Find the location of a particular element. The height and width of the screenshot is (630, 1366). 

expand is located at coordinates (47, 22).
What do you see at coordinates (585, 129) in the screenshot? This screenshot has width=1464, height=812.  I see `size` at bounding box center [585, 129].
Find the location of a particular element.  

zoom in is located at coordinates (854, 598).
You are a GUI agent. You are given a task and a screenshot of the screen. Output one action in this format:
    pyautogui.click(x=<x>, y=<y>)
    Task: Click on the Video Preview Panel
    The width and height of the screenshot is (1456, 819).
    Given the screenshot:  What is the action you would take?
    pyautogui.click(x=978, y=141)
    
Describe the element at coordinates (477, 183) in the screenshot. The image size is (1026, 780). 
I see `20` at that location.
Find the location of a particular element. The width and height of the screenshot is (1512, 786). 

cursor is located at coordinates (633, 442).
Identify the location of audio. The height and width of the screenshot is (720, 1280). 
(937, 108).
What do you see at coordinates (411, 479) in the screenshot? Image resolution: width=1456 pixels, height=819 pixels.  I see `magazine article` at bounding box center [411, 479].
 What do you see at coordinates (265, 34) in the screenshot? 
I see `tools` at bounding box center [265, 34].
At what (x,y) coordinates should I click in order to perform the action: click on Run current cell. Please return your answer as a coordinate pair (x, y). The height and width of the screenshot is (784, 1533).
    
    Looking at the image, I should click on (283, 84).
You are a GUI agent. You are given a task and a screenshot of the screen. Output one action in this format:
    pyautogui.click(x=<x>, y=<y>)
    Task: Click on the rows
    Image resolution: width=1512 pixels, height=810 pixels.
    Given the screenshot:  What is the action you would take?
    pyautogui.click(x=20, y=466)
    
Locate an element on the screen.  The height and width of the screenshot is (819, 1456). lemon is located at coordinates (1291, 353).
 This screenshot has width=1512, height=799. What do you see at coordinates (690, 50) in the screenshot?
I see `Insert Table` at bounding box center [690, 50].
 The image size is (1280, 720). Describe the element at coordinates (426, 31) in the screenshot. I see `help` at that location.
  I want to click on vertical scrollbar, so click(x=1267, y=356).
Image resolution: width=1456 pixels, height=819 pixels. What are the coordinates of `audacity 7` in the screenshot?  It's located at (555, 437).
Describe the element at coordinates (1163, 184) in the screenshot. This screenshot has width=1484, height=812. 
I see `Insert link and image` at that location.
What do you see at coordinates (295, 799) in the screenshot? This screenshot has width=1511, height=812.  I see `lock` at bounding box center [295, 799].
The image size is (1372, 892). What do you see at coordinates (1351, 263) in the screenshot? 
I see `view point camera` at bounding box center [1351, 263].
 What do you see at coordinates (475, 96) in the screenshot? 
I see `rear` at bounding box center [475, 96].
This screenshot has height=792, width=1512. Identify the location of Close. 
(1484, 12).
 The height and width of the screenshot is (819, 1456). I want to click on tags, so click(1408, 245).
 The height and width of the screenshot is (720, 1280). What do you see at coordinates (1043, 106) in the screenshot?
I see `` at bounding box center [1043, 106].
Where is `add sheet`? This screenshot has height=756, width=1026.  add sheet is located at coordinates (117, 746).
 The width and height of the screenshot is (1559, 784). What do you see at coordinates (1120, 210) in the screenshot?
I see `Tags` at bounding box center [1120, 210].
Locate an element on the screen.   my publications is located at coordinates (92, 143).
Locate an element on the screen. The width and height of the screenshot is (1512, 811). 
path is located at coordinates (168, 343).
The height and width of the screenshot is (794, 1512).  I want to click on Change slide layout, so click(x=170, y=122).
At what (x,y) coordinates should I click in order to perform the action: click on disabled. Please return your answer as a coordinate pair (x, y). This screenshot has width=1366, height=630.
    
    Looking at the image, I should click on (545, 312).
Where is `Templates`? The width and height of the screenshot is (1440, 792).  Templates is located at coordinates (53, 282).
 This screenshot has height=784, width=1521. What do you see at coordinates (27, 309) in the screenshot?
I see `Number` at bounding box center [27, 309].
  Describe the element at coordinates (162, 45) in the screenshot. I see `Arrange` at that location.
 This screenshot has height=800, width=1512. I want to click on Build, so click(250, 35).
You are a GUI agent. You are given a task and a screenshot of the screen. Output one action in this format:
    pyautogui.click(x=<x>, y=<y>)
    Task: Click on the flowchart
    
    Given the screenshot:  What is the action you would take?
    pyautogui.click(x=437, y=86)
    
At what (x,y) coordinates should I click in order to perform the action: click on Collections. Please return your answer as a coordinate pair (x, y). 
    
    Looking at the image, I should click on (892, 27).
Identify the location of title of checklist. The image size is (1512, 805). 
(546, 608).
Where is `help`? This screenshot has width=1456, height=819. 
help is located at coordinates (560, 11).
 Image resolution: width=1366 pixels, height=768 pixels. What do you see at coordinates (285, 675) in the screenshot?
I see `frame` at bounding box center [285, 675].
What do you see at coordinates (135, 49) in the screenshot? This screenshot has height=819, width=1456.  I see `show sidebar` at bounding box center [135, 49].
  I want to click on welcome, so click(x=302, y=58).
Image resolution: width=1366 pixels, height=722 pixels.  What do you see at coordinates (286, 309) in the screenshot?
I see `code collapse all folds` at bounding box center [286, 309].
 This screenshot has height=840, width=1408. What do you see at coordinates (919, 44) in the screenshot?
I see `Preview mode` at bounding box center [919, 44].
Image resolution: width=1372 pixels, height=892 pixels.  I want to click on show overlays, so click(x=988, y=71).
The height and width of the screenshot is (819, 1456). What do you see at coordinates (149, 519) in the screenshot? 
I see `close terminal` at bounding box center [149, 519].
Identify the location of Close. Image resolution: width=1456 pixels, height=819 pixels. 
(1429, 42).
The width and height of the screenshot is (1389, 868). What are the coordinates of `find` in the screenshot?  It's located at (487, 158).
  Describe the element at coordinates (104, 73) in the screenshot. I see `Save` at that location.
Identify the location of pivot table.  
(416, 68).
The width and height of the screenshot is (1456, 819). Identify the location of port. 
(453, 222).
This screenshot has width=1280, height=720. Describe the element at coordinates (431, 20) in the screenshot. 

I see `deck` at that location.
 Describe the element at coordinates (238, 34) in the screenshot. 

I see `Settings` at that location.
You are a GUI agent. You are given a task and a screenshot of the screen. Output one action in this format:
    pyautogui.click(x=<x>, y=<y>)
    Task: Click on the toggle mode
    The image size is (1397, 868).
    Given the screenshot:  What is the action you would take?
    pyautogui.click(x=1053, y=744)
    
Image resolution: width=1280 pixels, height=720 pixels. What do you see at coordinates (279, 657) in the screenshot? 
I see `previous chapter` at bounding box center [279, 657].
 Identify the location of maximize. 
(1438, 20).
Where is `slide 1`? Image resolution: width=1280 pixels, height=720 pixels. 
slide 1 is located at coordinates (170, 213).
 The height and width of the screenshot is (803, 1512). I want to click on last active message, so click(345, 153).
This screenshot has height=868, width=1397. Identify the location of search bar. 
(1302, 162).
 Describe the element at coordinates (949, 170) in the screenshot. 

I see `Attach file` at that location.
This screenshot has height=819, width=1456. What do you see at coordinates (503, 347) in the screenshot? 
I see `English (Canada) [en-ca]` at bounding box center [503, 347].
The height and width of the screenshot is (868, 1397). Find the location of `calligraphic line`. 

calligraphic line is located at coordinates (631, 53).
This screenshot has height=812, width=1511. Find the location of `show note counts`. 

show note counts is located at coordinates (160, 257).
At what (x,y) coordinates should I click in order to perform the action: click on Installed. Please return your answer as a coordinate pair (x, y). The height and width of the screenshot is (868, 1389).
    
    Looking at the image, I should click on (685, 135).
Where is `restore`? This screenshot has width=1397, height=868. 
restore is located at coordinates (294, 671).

★ ★ ★ ★

任务简述 =>
把上面的全部记录逐行复制一遍，每一行的文字都保持不变。

任务答复 =>
Find the location of a particular element. The height and width of the screenshot is (630, 1366). 

expand is located at coordinates (47, 22).
What do you see at coordinates (585, 129) in the screenshot? This screenshot has width=1464, height=812.  I see `size` at bounding box center [585, 129].
Find the location of a particular element.  

zoom in is located at coordinates (854, 598).
You are a GUI agent. You are given a task and a screenshot of the screen. Output one action in this format:
    pyautogui.click(x=<x>, y=<y>)
    Task: Click on the Video Preview Panel
    The width and height of the screenshot is (1456, 819).
    Given the screenshot:  What is the action you would take?
    pyautogui.click(x=978, y=141)
    
Describe the element at coordinates (477, 183) in the screenshot. The image size is (1026, 780). 
I see `20` at that location.
Find the location of a particular element. The width and height of the screenshot is (1512, 786). 

cursor is located at coordinates (633, 442).
Identify the location of audio. The height and width of the screenshot is (720, 1280). 
(937, 108).
What do you see at coordinates (411, 479) in the screenshot? Image resolution: width=1456 pixels, height=819 pixels.  I see `magazine article` at bounding box center [411, 479].
 What do you see at coordinates (265, 34) in the screenshot? 
I see `tools` at bounding box center [265, 34].
At what (x,y) coordinates should I click in order to perform the action: click on Run current cell. Please return your answer as a coordinate pair (x, y). The height and width of the screenshot is (784, 1533).
    
    Looking at the image, I should click on (283, 84).
You are a GUI agent. You are given a task and a screenshot of the screen. Output one action in this format:
    pyautogui.click(x=<x>, y=<y>)
    Task: Click on the rows
    Image resolution: width=1512 pixels, height=810 pixels.
    Given the screenshot:  What is the action you would take?
    pyautogui.click(x=20, y=466)
    
Locate an element on the screen.  The height and width of the screenshot is (819, 1456). lemon is located at coordinates (1291, 353).
 This screenshot has width=1512, height=799. What do you see at coordinates (690, 50) in the screenshot?
I see `Insert Table` at bounding box center [690, 50].
 The image size is (1280, 720). Describe the element at coordinates (426, 31) in the screenshot. I see `help` at that location.
  I want to click on vertical scrollbar, so click(x=1267, y=356).
Image resolution: width=1456 pixels, height=819 pixels. What are the coordinates of `audacity 7` in the screenshot?  It's located at (555, 437).
Describe the element at coordinates (1163, 184) in the screenshot. This screenshot has width=1484, height=812. 
I see `Insert link and image` at that location.
What do you see at coordinates (295, 799) in the screenshot? This screenshot has width=1511, height=812.  I see `lock` at bounding box center [295, 799].
The image size is (1372, 892). What do you see at coordinates (1351, 263) in the screenshot? 
I see `view point camera` at bounding box center [1351, 263].
 What do you see at coordinates (475, 96) in the screenshot? 
I see `rear` at bounding box center [475, 96].
This screenshot has height=792, width=1512. Identify the location of Close. 
(1484, 12).
 The height and width of the screenshot is (819, 1456). I want to click on tags, so click(1408, 245).
 The height and width of the screenshot is (720, 1280). What do you see at coordinates (1043, 106) in the screenshot?
I see `` at bounding box center [1043, 106].
Where is `add sheet`? This screenshot has height=756, width=1026.  add sheet is located at coordinates (117, 746).
 The width and height of the screenshot is (1559, 784). What do you see at coordinates (1120, 210) in the screenshot?
I see `Tags` at bounding box center [1120, 210].
Locate an element on the screen.   my publications is located at coordinates (92, 143).
Locate an element on the screen. The width and height of the screenshot is (1512, 811). 
path is located at coordinates (168, 343).
The height and width of the screenshot is (794, 1512).  I want to click on Change slide layout, so click(x=170, y=122).
At what (x,y) coordinates should I click in order to perform the action: click on disabled. Please return your answer as a coordinate pair (x, y). This screenshot has width=1366, height=630.
    
    Looking at the image, I should click on (545, 312).
Where is `Templates`? The width and height of the screenshot is (1440, 792).  Templates is located at coordinates (53, 282).
 This screenshot has height=784, width=1521. What do you see at coordinates (27, 309) in the screenshot?
I see `Number` at bounding box center [27, 309].
  Describe the element at coordinates (162, 45) in the screenshot. I see `Arrange` at that location.
 This screenshot has height=800, width=1512. I want to click on Build, so click(250, 35).
You are a GUI agent. You are given a task and a screenshot of the screen. Output one action in this format:
    pyautogui.click(x=<x>, y=<y>)
    Task: Click on the flowchart
    
    Given the screenshot:  What is the action you would take?
    pyautogui.click(x=437, y=86)
    
At what (x,y) coordinates should I click in order to perform the action: click on Collections. Please return your answer as a coordinate pair (x, y). 
    
    Looking at the image, I should click on (892, 27).
Identify the location of title of checklist. The image size is (1512, 805). 
(546, 608).
Where is `help`? This screenshot has width=1456, height=819. 
help is located at coordinates (560, 11).
 Image resolution: width=1366 pixels, height=768 pixels. What do you see at coordinates (285, 675) in the screenshot?
I see `frame` at bounding box center [285, 675].
What do you see at coordinates (135, 49) in the screenshot? This screenshot has height=819, width=1456.  I see `show sidebar` at bounding box center [135, 49].
  I want to click on welcome, so click(x=302, y=58).
Image resolution: width=1366 pixels, height=722 pixels.  What do you see at coordinates (286, 309) in the screenshot?
I see `code collapse all folds` at bounding box center [286, 309].
 This screenshot has height=840, width=1408. What do you see at coordinates (919, 44) in the screenshot?
I see `Preview mode` at bounding box center [919, 44].
Image resolution: width=1372 pixels, height=892 pixels.  I want to click on show overlays, so click(x=988, y=71).
The height and width of the screenshot is (819, 1456). What do you see at coordinates (149, 519) in the screenshot? 
I see `close terminal` at bounding box center [149, 519].
Identify the location of Close. Image resolution: width=1456 pixels, height=819 pixels. 
(1429, 42).
The width and height of the screenshot is (1389, 868). What are the coordinates of `find` in the screenshot?  It's located at (487, 158).
  Describe the element at coordinates (104, 73) in the screenshot. I see `Save` at that location.
Identify the location of pivot table.  
(416, 68).
The width and height of the screenshot is (1456, 819). Identify the location of port. 
(453, 222).
This screenshot has width=1280, height=720. Describe the element at coordinates (431, 20) in the screenshot. 

I see `deck` at that location.
 Describe the element at coordinates (238, 34) in the screenshot. 

I see `Settings` at that location.
You are a GUI agent. You are given a task and a screenshot of the screen. Output one action in this format:
    pyautogui.click(x=<x>, y=<y>)
    Task: Click on the toggle mode
    The image size is (1397, 868).
    Given the screenshot:  What is the action you would take?
    pyautogui.click(x=1053, y=744)
    
Image resolution: width=1280 pixels, height=720 pixels. What do you see at coordinates (279, 657) in the screenshot? 
I see `previous chapter` at bounding box center [279, 657].
 Identify the location of maximize. 
(1438, 20).
Where is `slide 1`? Image resolution: width=1280 pixels, height=720 pixels. 
slide 1 is located at coordinates (170, 213).
 The height and width of the screenshot is (803, 1512). I want to click on last active message, so click(345, 153).
This screenshot has height=868, width=1397. Identify the location of search bar. 
(1302, 162).
 Describe the element at coordinates (949, 170) in the screenshot. 

I see `Attach file` at that location.
This screenshot has height=819, width=1456. What do you see at coordinates (503, 347) in the screenshot? 
I see `English (Canada) [en-ca]` at bounding box center [503, 347].
The height and width of the screenshot is (868, 1397). Find the location of `calligraphic line`. 

calligraphic line is located at coordinates (631, 53).
This screenshot has height=812, width=1511. Find the location of `show note counts`. 

show note counts is located at coordinates (160, 257).
At what (x,y) coordinates should I click in order to perform the action: click on Installed. Please return your answer as a coordinate pair (x, y). The height and width of the screenshot is (868, 1389).
    
    Looking at the image, I should click on (685, 135).
Where is `restore`? This screenshot has width=1397, height=868. 
restore is located at coordinates (294, 671).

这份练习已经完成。